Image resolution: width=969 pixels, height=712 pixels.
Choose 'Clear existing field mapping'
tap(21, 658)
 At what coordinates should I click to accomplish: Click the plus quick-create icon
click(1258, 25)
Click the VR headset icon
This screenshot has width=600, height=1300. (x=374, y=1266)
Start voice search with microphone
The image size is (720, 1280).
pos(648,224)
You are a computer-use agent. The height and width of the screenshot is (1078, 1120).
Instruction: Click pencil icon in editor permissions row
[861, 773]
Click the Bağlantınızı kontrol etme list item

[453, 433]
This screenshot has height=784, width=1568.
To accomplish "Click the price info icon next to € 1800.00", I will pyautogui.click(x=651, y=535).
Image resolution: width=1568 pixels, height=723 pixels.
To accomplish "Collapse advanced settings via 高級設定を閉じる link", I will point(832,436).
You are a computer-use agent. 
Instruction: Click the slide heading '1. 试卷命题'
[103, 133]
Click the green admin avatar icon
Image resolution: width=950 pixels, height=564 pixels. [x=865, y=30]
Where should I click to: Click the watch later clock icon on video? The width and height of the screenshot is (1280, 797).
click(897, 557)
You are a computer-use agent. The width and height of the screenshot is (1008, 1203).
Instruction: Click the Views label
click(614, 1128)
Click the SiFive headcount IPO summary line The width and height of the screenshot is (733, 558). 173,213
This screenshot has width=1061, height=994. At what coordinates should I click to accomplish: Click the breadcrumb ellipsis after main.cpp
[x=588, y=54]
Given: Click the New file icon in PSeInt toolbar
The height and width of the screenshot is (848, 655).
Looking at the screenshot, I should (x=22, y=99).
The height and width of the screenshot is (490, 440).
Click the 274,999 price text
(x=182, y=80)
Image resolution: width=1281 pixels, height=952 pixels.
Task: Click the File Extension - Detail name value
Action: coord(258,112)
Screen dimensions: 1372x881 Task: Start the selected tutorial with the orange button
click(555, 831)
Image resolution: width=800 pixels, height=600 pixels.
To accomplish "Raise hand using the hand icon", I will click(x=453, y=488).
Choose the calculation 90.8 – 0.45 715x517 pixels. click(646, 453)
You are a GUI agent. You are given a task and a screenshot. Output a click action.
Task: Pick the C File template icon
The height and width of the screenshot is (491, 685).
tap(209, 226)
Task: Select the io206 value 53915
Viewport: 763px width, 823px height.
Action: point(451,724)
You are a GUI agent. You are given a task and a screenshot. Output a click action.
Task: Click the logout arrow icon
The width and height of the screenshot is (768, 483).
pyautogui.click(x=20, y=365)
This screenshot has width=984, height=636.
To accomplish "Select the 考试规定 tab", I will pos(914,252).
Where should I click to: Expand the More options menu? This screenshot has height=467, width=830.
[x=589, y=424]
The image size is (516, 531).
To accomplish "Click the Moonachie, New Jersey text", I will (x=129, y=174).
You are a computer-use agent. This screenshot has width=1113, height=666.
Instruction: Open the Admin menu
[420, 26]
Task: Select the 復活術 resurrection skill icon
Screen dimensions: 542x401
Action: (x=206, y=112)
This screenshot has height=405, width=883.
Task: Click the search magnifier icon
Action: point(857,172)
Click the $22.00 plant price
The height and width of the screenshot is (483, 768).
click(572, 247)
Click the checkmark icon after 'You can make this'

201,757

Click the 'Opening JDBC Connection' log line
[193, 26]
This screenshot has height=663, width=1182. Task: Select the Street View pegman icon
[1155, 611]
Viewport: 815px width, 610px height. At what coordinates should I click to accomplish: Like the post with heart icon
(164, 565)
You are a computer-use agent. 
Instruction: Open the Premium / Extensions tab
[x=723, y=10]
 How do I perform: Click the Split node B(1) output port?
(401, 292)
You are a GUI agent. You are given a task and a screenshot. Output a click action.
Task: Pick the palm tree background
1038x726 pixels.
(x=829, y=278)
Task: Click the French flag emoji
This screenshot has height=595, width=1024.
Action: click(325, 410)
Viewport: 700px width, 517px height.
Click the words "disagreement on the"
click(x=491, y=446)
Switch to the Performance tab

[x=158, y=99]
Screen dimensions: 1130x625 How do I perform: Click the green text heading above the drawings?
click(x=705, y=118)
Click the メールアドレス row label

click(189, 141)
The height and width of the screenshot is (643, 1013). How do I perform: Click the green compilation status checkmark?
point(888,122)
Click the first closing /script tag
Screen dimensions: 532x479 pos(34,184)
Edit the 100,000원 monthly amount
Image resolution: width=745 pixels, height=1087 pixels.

* * * * *

DESCRIPTION OF THE TASK —
A full, exact copy of the entries is the required answer.

WRITTEN SOLUTION —
Image resolution: width=969 pixels, height=712 pixels.
Choose 'Clear existing field mapping'
tap(21, 658)
 At what coordinates should I click to accomplish: Click the plus quick-create icon
click(1258, 25)
Click the VR headset icon
This screenshot has width=600, height=1300. (x=374, y=1266)
Start voice search with microphone
The image size is (720, 1280).
pos(648,224)
You are a computer-use agent. The height and width of the screenshot is (1078, 1120).
Instruction: Click pencil icon in editor permissions row
[861, 773]
Click the Bağlantınızı kontrol etme list item

[453, 433]
This screenshot has height=784, width=1568.
To accomplish "Click the price info icon next to € 1800.00", I will pyautogui.click(x=651, y=535).
Image resolution: width=1568 pixels, height=723 pixels.
To accomplish "Collapse advanced settings via 高級設定を閉じる link", I will point(832,436).
You are a computer-use agent. 
Instruction: Click the slide heading '1. 试卷命题'
[103, 133]
Click the green admin avatar icon
Image resolution: width=950 pixels, height=564 pixels. [x=865, y=30]
Where should I click to: Click the watch later clock icon on video? The width and height of the screenshot is (1280, 797).
click(897, 557)
You are a computer-use agent. The width and height of the screenshot is (1008, 1203).
Instruction: Click the Views label
click(614, 1128)
Click the SiFive headcount IPO summary line The width and height of the screenshot is (733, 558). 173,213
This screenshot has width=1061, height=994. At what coordinates should I click to accomplish: Click the breadcrumb ellipsis after main.cpp
[x=588, y=54]
Given: Click the New file icon in PSeInt toolbar
The height and width of the screenshot is (848, 655).
Looking at the screenshot, I should (x=22, y=99).
The height and width of the screenshot is (490, 440).
Click the 274,999 price text
(x=182, y=80)
Image resolution: width=1281 pixels, height=952 pixels.
Task: Click the File Extension - Detail name value
Action: coord(258,112)
Screen dimensions: 1372x881 Task: Start the selected tutorial with the orange button
click(555, 831)
Image resolution: width=800 pixels, height=600 pixels.
To accomplish "Raise hand using the hand icon", I will click(x=453, y=488).
Choose the calculation 90.8 – 0.45 715x517 pixels. click(646, 453)
You are a GUI agent. You are given a task and a screenshot. Output a click action.
Task: Pick the C File template icon
The height and width of the screenshot is (491, 685).
tap(209, 226)
Task: Select the io206 value 53915
Viewport: 763px width, 823px height.
Action: point(451,724)
You are a GUI agent. You are given a task and a screenshot. Output a click action.
Task: Click the logout arrow icon
The width and height of the screenshot is (768, 483).
pyautogui.click(x=20, y=365)
This screenshot has width=984, height=636.
To accomplish "Select the 考试规定 tab", I will pos(914,252).
Where should I click to: Expand the More options menu? This screenshot has height=467, width=830.
[x=589, y=424]
The image size is (516, 531).
To accomplish "Click the Moonachie, New Jersey text", I will (x=129, y=174).
You are a computer-use agent. This screenshot has width=1113, height=666.
Instruction: Open the Admin menu
[420, 26]
Task: Select the 復活術 resurrection skill icon
Screen dimensions: 542x401
Action: (x=206, y=112)
This screenshot has height=405, width=883.
Task: Click the search magnifier icon
Action: point(857,172)
Click the $22.00 plant price
The height and width of the screenshot is (483, 768).
click(572, 247)
Click the checkmark icon after 'You can make this'

201,757

Click the 'Opening JDBC Connection' log line
[193, 26]
This screenshot has height=663, width=1182. Task: Select the Street View pegman icon
[1155, 611]
Viewport: 815px width, 610px height. At what coordinates should I click to accomplish: Like the post with heart icon
(164, 565)
You are a computer-use agent. 
Instruction: Open the Premium / Extensions tab
[x=723, y=10]
 How do I perform: Click the Split node B(1) output port?
(401, 292)
You are a GUI agent. You are given a task and a screenshot. Output a click action.
Task: Pick the palm tree background
1038x726 pixels.
(x=829, y=278)
Task: Click the French flag emoji
This screenshot has height=595, width=1024.
Action: click(325, 410)
Viewport: 700px width, 517px height.
Click the words "disagreement on the"
click(x=491, y=446)
Switch to the Performance tab

[x=158, y=99]
Screen dimensions: 1130x625 How do I perform: Click the green text heading above the drawings?
click(x=705, y=118)
Click the メールアドレス row label

click(189, 141)
The height and width of the screenshot is (643, 1013). How do I perform: Click the green compilation status checkmark?
point(888,122)
Click the first closing /script tag
Screen dimensions: 532x479 pos(34,184)
Edit the 100,000원 monthly amount
Image resolution: width=745 pixels, height=1087 pixels.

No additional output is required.